─── SOURCE DATA

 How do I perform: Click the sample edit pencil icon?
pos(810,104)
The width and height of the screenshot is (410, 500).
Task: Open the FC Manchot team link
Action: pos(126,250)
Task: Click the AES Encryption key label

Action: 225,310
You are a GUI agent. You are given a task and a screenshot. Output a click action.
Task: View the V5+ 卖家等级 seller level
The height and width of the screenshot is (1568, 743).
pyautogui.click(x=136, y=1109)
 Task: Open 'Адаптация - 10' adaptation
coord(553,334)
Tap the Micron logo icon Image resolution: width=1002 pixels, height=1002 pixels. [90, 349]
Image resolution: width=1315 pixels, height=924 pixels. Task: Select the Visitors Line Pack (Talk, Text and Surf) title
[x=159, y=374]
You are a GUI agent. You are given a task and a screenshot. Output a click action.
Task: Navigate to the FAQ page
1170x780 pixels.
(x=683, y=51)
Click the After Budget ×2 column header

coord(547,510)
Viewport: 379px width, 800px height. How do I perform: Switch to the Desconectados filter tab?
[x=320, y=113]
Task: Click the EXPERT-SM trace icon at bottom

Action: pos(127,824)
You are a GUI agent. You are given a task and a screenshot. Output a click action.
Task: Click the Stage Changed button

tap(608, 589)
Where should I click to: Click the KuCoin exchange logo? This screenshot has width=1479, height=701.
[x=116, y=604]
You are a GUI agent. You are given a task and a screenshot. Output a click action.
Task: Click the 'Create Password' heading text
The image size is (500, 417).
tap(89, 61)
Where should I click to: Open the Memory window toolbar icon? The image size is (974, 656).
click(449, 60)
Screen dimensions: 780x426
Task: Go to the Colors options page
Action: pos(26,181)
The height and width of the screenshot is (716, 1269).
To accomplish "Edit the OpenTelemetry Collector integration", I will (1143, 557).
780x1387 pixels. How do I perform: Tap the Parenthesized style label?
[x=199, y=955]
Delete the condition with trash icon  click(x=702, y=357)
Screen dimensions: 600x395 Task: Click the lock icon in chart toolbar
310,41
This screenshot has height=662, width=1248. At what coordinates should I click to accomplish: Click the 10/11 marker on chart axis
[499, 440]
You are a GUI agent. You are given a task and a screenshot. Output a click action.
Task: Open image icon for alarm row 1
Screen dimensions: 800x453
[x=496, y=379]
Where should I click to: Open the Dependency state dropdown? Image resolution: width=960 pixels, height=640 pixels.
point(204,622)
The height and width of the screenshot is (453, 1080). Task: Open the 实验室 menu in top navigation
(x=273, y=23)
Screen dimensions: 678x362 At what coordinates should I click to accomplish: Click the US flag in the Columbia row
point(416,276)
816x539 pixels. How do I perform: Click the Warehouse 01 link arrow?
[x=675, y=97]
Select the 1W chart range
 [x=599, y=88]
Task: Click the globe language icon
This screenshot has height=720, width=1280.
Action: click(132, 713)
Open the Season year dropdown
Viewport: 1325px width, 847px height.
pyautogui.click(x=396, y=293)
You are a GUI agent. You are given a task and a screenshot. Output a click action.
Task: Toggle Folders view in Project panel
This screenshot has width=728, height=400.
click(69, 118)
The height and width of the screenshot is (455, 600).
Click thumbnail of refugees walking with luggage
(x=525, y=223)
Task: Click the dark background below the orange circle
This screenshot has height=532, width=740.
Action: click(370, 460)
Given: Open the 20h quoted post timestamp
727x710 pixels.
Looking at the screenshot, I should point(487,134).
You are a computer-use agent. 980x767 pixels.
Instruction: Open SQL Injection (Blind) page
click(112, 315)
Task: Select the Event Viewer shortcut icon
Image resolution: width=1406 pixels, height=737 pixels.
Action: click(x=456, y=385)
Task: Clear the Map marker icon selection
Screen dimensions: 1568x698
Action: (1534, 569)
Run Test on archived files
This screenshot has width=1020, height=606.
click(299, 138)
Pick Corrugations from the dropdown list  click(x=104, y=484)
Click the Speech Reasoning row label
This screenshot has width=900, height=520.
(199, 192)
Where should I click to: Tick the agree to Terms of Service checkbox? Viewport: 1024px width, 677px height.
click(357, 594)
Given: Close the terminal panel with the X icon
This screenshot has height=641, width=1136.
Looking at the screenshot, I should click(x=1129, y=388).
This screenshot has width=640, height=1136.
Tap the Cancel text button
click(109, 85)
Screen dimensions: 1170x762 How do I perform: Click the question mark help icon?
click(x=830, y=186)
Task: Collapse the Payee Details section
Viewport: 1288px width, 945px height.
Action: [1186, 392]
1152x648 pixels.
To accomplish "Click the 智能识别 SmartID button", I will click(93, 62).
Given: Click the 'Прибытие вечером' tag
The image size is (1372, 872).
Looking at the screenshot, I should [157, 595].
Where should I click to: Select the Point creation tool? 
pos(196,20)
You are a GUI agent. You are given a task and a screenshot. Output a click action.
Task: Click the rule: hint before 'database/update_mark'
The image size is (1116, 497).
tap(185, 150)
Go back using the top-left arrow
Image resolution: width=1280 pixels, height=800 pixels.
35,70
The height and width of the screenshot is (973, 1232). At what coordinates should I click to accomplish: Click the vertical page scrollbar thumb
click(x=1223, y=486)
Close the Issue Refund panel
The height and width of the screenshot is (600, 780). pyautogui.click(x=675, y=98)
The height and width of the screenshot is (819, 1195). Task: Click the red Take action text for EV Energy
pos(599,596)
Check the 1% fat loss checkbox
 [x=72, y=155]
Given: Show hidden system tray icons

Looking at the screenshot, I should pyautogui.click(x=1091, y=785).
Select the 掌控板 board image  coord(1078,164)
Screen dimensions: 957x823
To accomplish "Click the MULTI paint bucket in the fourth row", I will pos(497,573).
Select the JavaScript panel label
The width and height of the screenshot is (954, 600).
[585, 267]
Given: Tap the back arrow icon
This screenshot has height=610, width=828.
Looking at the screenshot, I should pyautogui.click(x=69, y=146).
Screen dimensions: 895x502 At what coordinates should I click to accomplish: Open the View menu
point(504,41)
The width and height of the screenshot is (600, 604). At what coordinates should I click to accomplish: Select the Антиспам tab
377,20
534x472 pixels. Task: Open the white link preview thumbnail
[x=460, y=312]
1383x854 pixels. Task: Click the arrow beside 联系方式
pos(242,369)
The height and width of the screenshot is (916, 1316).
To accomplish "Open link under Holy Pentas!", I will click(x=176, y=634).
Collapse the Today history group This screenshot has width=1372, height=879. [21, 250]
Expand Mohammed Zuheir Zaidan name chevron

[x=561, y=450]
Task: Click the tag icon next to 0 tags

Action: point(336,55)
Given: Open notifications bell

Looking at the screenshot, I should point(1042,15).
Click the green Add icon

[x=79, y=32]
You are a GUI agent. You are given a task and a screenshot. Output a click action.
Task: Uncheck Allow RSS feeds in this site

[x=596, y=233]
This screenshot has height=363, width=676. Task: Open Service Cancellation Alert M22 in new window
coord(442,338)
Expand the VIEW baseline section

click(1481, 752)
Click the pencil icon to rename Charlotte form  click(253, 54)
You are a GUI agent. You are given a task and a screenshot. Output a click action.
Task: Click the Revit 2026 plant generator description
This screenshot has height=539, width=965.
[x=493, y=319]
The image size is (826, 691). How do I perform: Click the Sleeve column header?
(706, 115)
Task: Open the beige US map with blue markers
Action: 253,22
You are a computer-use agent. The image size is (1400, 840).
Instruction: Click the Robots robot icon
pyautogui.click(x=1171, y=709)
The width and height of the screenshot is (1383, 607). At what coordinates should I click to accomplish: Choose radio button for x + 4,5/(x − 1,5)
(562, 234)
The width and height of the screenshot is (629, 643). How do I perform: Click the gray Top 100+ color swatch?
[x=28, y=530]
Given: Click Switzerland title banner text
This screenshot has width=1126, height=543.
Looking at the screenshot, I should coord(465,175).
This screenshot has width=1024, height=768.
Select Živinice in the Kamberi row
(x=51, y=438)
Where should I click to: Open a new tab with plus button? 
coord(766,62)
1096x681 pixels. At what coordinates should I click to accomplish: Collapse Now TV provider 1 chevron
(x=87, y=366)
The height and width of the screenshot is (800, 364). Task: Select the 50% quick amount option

──────

■ PROBLEM DESCRIPTION
Where a line in the records above contains the word "computer", copy that line.

■ RESPONSE BELOW
You are a computer-use agent. 980x767 pixels.
You are a computer-use agent. The image size is (1400, 840).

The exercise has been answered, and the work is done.